Engine, Alternator mounts for Flywheel Drive VW Aeroengines

Some of us believe the proper way to mount the prop to a VW engine is via the Flywheel end of the engine. Great Plains Aircraft Supply has some around to this way of thinking, and now supplies pieces to make this happen. They have not, as yet, posted very good pictures of the stuff, so I'm stepping in to give out some clues. R.S. Hoover, in the Chuggers and AirVW Yahoo groups, has posted some pictures of the flywheel end piece, and the spool prop extension. On my Hummel Ultracruiser Plus variant, I thought I would be able to use a belt drive to a Kubota/John Deere PM alternator, so I bought one of Steve Bennet's combined alternator/motor mounts.

This side faces the engine. Those little bosses at the top of the image get drilled to clear 8mm fasteners that tap into the existing bosses on the case itelf. The two big holes service conical shock mount bushings, with interface with a bed-type engine mount.

Similarly, this face gets drilled for the pivot point for the alternator, and another fastener to the case. The holes are nicely located, with a cast in "Center Punch".

Unfortunately, this part will NOT work on my fuselage, as the extensions of the forward fuselage that form form the the engine mounts on this design don't leave enough width for this dealy. Steve took it back with no questions.

This piece was designed to be part of the Great Plains Rear Drive System, which involves an outboard thrust/radial bearing, which the Flywheel Drive setup DOES NOT use. The casting Steve devised for this setup has similar conical bushing bosses cast in. Here is a picture of such an installation on Hal Hadaller's airplane:

The mount mounted. Note the tight clearance to the oil pump outlet.


Hal ended up with the alternator in a different place, so he cut off the arm for adjusting it from the mount.

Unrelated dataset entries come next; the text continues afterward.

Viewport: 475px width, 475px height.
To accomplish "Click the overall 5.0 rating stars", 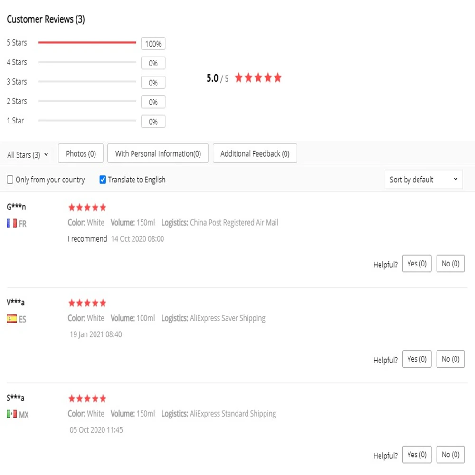I will click(x=258, y=78).
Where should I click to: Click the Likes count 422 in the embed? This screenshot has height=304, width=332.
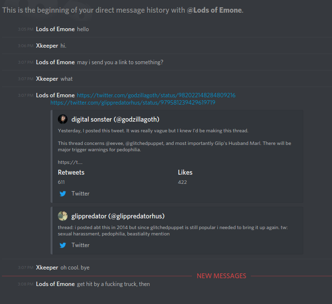click(x=182, y=182)
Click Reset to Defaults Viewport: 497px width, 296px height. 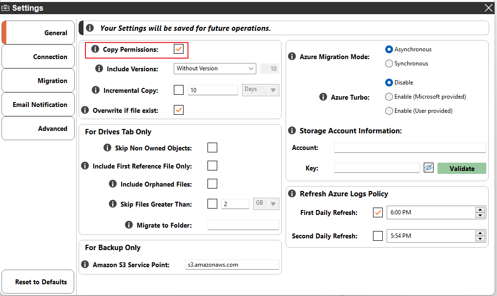(38, 282)
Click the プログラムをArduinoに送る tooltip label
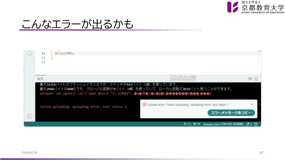 (183, 77)
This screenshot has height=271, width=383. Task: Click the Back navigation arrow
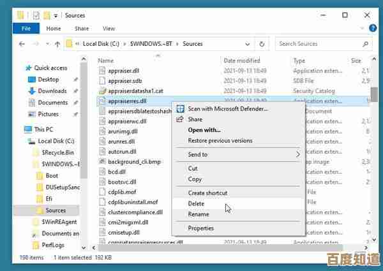[22, 44]
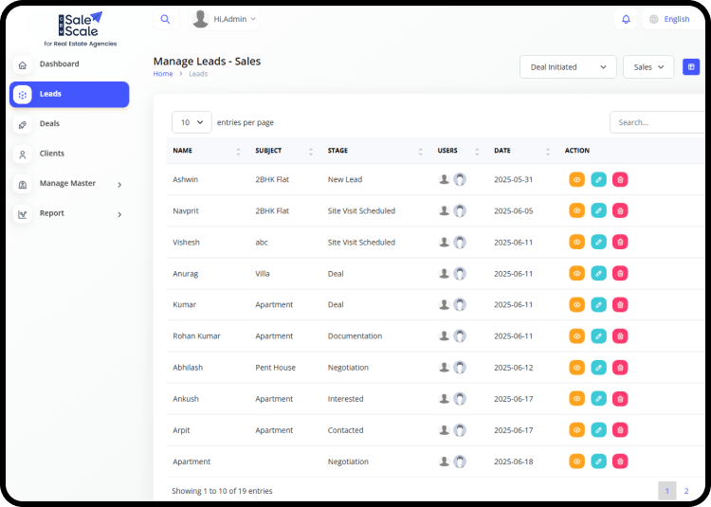Edit the lead for Abhilash
This screenshot has height=507, width=711.
[598, 367]
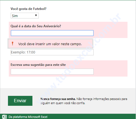Image resolution: width=136 pixels, height=119 pixels.
Task: Click the site suggestion text box
Action: (x=52, y=72)
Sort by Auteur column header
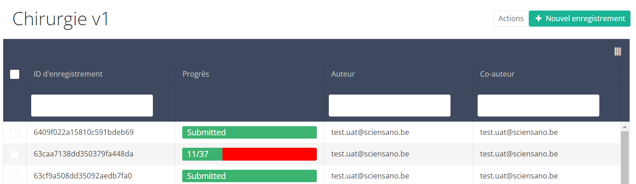This screenshot has height=184, width=636. [343, 74]
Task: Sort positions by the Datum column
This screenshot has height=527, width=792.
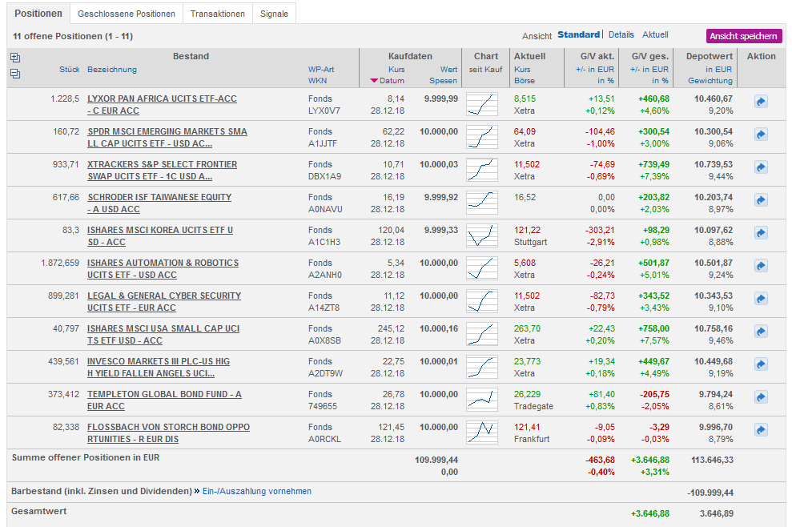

Here's the whole RDS deal installed on the firewall:

Compare/Contrast to this Flywheel Drive setup on a Sonerai:

R.S. Hoover is one advocate of Flywheel drive, having flown several planes with it, and Chad Stenson is another, with airplanes flying using it. You can find R.S. Hoover via various Yahoo groups, and Chad via Sonerai.Net. I haven't flown this hardware, but I'm building such an engine right now.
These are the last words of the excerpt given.